The Centenary Test: Saturday, 12th March, 1977

The Centenary Test between Australia and England began this morning at the Melbourne Cricket Ground. England’s captain, Tony Greig, won the toss and sent Australia in to bat. John Lever had Ian Davis trapped l.b.w. when the slim right-handed batsman had scored only five runs. Davis’s opening partner, Rick McCosker, did not last for much longer, cutting a ball from the tall, lanky right-arm speedster, Bob Willis, up into his face, only to have the ball, from there, drop on to his stumps.

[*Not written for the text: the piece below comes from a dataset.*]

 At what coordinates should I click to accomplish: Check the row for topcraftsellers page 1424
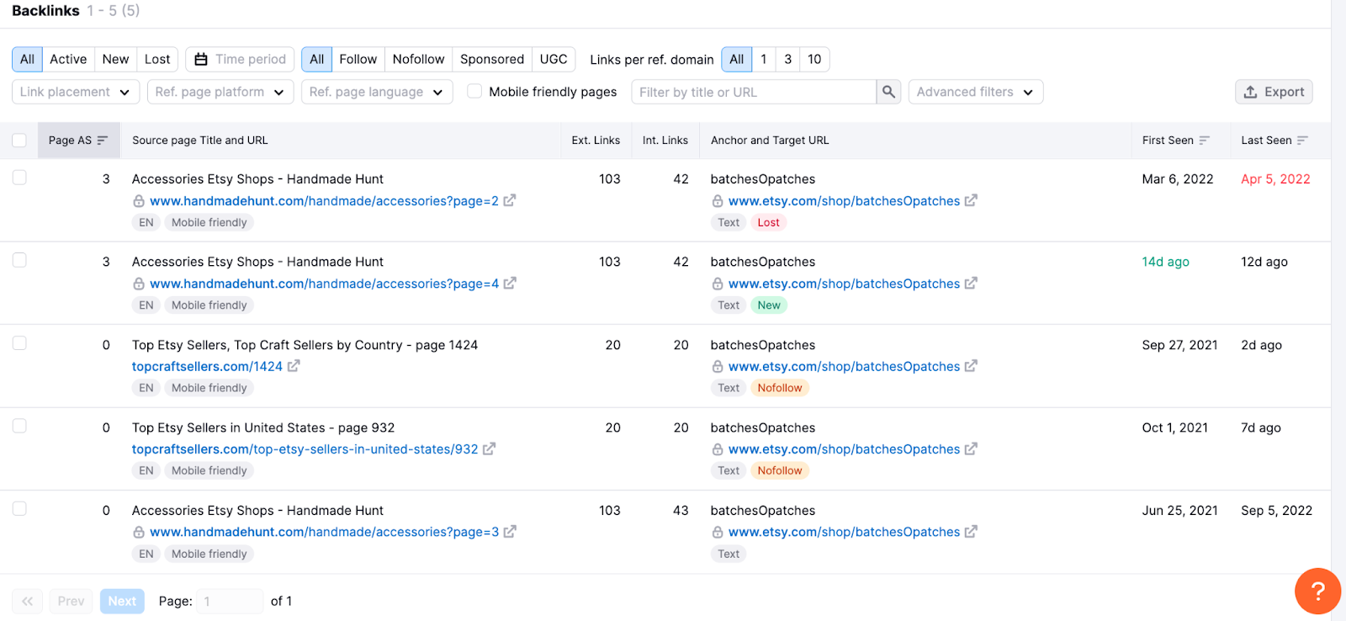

Cosier was dismissed for ten and century-maker extraordinaire, David Hookes, playing in his first Test, came to the wicket with the score at 3-23. Hookes quickly added seventeen runs before he was caught by Greig, from the bowling of Chris Old when the total was forty-five. Walters was dismissed for four, in trying to hook a delivery from a metre outside of his off stump and Australia was 5-52, with Greg Chappell having been in for one and a half hours in order to score just eight runs.

Rod Marsh (28), Gary Gilmour (4), Kerry O’Keeffe (0), all fell in quick succession and, at tea, Australia was reeling at 8-126.

“Ngawyni” won the Australia Cup at Flemington and “Somerset Pride”, the Marlboro Classic at Rosehill.

Greg Chappell was bowled, by the left-arm spin of Underwood, for forty (9-136), when his patience finally ran out. One of my favourite racehorses, at present, “Blue’s Finito”, from Queensland, finished second in the last at Rosehill. Max Walker was bowled by Underwood for two, Lillee remained not out 10 and Australia was all out for just 138.

Woolmer and Brearley opened for England, at 5.00 p.m. Woolmer (9) was caught Chappell bowled Lillee when the English total was on nineteen and, at stumps, the score had moved to 1-29 with Brearley on twelve and the nightwatchman, Derek Underwood, on five.

At half past six, a programme of the “Holmes And Yoyo” series was screened and, an hour later, “100 Not Out” examines Test cricket played between England and Australia since that inaugural contest in 1877. Sydney’s maximum reached twenty-nine degrees Celsius.